BEGIN

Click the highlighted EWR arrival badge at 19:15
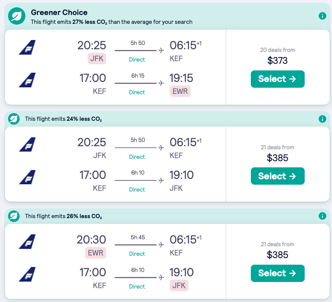[x=180, y=91]
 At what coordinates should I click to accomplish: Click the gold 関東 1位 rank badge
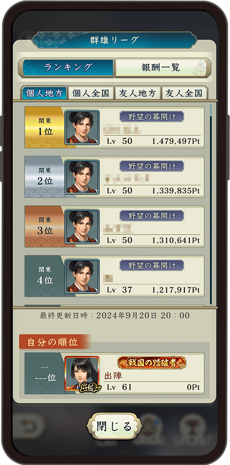45,127
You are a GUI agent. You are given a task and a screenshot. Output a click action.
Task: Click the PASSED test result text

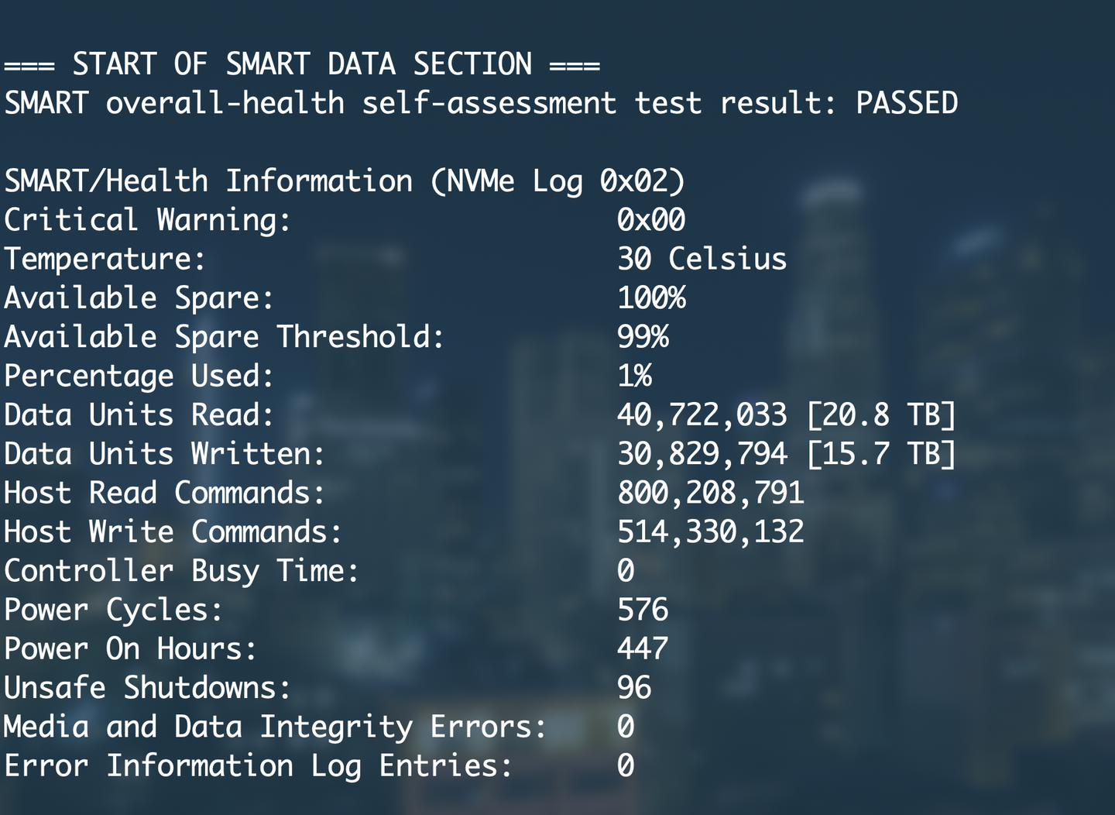click(x=907, y=103)
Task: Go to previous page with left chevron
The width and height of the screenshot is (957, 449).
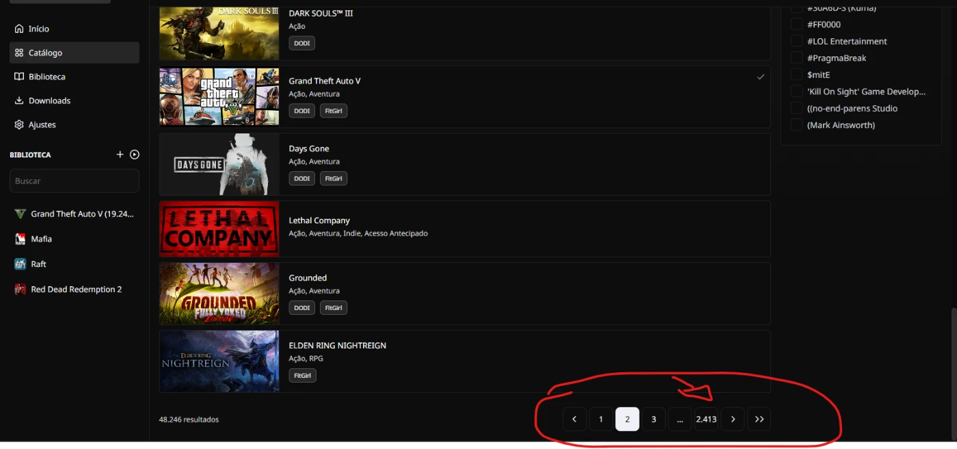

END

EXERCISE OBJECTIVE:
Your answer should be a single number: how many lines of the material contain "screenshot".

RESULT:
2